Fashion

Style Profile: Richard Avedon

Today, I want to present to you a contender for one of the most important people in fashion history. A model? No. A designer? No. A photographer.

Yes, a photographer. Think about it, most of what we see from the world of fashion is communicated in photographs. Lookbooks, magazines, advertisements, catwalks, the red carpet, and clothing images on webpages – are all photographed. In truth, the making or breaking of a brand is often the image it carries. Okay, so a photographer, you understand that, but which one?

Richard Avedon (1923 –2004)

Avedon is my favourite photographer. More importantly, his influence on fashion photography (and photography in general) is pretty unrivalled. He’s worked for Harper’s Bazaar, Vogue, Calvin Klein and Versace; he pioneered photography as an art form, and Fred Astaire’s character in Funny Man is based on him. Oh yeah, and he basically photographed every famous person you’ve ever heard of!

Avedon was born in 1923, New York City. Photography had been at the forefront of his life from a young age; he enjoyed taking photographs of the clothing in his father’s store as a child.  Avedon once reflected on a notably important moment in his life, which occurred whilst walking down Fifth Avenue with his father: “In front of the Plaza Hotel, I saw a bald man with a camera posing a very beautiful woman against a tree. He lifted his head, adjusted her dress a little bit and took some photographs. Later, I saw the picture in Harper’s Bazaar.”

“My job was to do identity photographs. I must have taken pictures of one hundred thousand faces before it occurred to me I was becoming a photographer”

After becoming co-editor of his high school magazine, along with writer James Baldwin, Avedon studied philosophy and poetry at Columbia University, but dropped out after his first year (I like this, it shows how sometimes, going against the grain can help – but, let’s remain realistic, sometimes is the operative word here). He then served as a ‘Photographer’s Mate, Second Class’ in the Merchant Marines during World War II. He described his role as “to do identity photographs.

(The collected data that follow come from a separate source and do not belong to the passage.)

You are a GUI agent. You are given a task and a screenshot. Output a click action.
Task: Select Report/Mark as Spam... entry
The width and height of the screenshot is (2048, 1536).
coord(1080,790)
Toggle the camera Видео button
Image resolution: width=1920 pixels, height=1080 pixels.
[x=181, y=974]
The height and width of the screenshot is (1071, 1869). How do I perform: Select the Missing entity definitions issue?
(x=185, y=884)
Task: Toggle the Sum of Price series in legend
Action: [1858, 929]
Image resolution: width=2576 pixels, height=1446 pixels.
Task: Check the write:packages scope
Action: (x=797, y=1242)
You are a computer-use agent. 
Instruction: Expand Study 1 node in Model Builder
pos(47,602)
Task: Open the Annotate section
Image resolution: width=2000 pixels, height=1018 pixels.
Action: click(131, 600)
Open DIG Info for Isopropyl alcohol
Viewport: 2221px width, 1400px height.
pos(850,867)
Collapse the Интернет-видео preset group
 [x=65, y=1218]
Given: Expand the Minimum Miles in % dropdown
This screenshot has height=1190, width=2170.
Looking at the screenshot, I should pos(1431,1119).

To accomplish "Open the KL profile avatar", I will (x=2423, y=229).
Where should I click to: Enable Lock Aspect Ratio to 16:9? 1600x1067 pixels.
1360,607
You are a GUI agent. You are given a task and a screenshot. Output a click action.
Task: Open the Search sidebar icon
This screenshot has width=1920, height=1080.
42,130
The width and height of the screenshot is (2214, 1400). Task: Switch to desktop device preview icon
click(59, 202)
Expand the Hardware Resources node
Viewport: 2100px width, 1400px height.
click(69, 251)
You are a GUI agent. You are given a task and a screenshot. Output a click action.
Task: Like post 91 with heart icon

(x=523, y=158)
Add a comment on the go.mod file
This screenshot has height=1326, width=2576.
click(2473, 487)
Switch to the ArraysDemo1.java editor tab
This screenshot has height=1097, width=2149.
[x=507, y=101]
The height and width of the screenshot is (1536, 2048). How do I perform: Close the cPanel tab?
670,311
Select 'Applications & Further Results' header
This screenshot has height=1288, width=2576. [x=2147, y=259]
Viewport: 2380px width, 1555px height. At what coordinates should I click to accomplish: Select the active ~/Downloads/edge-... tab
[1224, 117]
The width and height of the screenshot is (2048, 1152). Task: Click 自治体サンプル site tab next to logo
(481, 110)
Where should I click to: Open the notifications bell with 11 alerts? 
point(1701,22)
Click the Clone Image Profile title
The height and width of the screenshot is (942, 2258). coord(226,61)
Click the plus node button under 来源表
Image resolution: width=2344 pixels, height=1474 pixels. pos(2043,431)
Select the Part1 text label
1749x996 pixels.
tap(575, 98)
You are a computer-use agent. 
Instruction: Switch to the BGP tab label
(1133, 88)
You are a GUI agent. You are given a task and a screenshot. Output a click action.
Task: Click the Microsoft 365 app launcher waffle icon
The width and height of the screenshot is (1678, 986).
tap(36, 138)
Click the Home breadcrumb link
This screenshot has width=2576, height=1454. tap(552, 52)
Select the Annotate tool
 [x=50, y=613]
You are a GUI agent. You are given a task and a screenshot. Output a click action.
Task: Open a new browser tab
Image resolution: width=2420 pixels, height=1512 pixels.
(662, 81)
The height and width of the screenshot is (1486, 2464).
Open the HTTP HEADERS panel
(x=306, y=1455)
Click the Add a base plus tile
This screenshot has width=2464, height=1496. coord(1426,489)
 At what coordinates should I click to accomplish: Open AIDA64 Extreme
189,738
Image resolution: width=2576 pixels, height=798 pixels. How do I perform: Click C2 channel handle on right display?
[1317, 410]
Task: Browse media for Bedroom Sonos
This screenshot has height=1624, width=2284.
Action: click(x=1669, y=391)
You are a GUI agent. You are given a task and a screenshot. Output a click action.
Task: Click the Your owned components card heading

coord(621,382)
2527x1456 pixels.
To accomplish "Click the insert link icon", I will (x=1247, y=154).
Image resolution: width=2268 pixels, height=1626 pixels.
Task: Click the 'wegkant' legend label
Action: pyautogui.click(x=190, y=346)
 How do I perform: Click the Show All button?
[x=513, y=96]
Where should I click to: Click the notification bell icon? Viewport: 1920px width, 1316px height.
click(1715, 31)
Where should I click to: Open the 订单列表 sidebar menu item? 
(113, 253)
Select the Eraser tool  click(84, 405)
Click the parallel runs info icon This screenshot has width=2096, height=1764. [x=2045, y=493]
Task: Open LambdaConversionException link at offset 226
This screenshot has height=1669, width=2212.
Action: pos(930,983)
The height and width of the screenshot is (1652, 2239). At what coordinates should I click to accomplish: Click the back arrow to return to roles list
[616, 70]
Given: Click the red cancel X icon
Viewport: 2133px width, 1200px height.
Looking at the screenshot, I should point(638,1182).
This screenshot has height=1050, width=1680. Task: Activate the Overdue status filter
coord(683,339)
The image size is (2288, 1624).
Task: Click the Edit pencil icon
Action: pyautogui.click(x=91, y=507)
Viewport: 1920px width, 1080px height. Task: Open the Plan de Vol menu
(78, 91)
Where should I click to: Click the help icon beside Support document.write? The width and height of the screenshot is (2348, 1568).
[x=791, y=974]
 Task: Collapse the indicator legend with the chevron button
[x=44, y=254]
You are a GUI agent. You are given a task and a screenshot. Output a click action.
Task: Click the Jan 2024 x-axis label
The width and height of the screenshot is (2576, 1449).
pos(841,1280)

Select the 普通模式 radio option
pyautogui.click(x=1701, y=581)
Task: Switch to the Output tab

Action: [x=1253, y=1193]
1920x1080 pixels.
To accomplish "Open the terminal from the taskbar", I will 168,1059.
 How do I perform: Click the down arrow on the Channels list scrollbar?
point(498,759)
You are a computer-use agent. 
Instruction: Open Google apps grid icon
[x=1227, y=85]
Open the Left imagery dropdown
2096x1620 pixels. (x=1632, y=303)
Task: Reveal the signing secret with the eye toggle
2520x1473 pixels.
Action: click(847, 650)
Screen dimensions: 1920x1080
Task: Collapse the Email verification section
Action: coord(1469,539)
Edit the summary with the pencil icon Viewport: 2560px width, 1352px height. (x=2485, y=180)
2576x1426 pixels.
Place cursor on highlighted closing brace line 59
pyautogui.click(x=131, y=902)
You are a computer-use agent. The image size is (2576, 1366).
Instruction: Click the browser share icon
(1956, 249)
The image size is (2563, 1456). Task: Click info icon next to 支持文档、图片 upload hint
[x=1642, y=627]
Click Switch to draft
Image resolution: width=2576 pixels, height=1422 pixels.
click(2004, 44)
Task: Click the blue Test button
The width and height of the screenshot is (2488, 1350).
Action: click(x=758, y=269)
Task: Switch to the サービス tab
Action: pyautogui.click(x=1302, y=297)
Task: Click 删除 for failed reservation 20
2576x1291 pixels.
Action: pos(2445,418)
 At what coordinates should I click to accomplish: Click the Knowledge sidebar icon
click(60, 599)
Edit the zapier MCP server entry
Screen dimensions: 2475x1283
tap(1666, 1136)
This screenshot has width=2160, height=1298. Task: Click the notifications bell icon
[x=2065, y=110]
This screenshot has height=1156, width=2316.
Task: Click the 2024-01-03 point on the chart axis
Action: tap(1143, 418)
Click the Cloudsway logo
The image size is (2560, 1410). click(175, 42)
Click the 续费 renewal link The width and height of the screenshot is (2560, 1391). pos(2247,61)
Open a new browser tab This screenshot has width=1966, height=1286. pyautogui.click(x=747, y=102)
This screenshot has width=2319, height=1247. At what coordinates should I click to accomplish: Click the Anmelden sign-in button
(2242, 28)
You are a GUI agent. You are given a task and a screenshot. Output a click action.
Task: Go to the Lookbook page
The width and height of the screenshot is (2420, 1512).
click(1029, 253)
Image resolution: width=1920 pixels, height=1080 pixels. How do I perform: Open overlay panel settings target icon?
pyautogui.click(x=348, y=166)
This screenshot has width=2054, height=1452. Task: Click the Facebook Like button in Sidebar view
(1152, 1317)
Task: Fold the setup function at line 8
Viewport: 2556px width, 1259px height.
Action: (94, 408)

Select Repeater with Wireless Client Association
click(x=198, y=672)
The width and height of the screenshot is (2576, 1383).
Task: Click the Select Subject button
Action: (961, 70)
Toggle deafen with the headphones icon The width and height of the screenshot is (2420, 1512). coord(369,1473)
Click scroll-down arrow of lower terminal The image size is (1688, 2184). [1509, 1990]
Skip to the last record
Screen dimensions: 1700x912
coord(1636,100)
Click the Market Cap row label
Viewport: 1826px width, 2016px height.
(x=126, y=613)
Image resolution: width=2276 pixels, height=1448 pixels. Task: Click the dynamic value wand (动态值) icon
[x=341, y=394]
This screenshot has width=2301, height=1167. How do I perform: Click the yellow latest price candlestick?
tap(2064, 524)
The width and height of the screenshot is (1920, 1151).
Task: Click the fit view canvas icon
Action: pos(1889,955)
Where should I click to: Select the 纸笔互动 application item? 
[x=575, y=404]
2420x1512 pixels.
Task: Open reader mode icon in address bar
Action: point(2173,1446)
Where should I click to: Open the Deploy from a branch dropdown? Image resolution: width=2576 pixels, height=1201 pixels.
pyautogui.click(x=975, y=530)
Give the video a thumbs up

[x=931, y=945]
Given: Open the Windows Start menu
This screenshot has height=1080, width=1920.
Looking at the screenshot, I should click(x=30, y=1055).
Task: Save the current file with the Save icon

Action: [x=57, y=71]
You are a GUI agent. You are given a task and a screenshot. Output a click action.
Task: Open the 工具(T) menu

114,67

I must have taken pictures of one hundred thousand faces before it occurred to me I was becoming a photographer.”

After two years of service, he left to work as a professional photographer, studying under art director Alexey Brodovitch, the acclaimed art director of Harper’s Bazaar. Avedon and Brodovitch formed a close bond, and within a year Avedon was hired as a staff photographer for the magazine.

With Harper’s Bazaar, Avedon was denied the use of a studio and therefore took to doing fashion-shoots outdoors. This is why Avedon is my biggest inspiration within fashion photography. He showed absolute innovation by taking his subjects out of the studio and into real environments including the beach, nightclubs, in the street, and the circus (you all know the Dior shoot with the elephants right? That was his – ‘Dovima with Elephants’).

This transformed fashion photography forever – these days we actually see people trying to replicate the street in a studio environment, or using green screens and all sort of nonsense. The reason consumers bought into and fell in love with the campaigns Avedon directed in fashion and beyond is because of their brutal honesty. He captures his subjects in real environments and is known for showing real emotion and real movement in his shots (as well as some of the finest models and outfits we’ve ever had, of course).

I believe this is because all his shots are organic: if people look like they were running, they were running; if there’s an elephant in the background, there actually was an elephant in the background. Whilst the use of digital and modern techniques are useful, their synthetic result is that they cannot capture or communicate a sense of real life in their photography like Avedon did, and the imagination of other photographers at his time simply could not contest. Who says limitations are always limiting?

Needless to say, he quickly became lead photographer for Harper’s Bazaar, creating some of the most famous fashion photographs in history during his twenty years there. After guest-editing the April 1965 issue, Avedon quit due to criticism over his collaboration with ‘models of colour’, which, at the time, was deemed distasteful by certain people.

He then joined Vogue, where he worked for more than twenty years. In 1992, Avedon became the first staff photographer at The New Yorker, and he had also worked for Égoïste. Throughout this, Avedon did commercial work and is credited with obliterating the line between “art” and “commercial” photography. His commercial clients included Calvin Klein and Versace. He was also monumental within the world of portraiture photography. His black and white images of figures including The Beatles, Marilyn Monroe, Dr Martin Luther King and Malcom X (to name a few) were praised with showing the basic humanity of celebrated people.

Avedon was also prominent in photography’s emergence as a ‘genuine’ art form during the 1960s and beyond. In 1959 he published a book of photographs, Observations, featuring commentary by Truman Capote, and Nothing Personal (1964), with an accompanying essay by James Baldwin. In 1977, “Richard Avedon: Photographs 1947-1977”, was exhibited at the Metropolitan Museum of Art before beginning an international tour of many world-famous museums.

Richard Avedon passed away on October 1, 2004, while on assignment for The New Yorker in San Antonio, Texas. He was 81 years old. Prior to his death, he founded The Richard Avedon Foundation; and he also left the world thousands of iconic and innovative images depicting beauty, tragedy and, of course, style.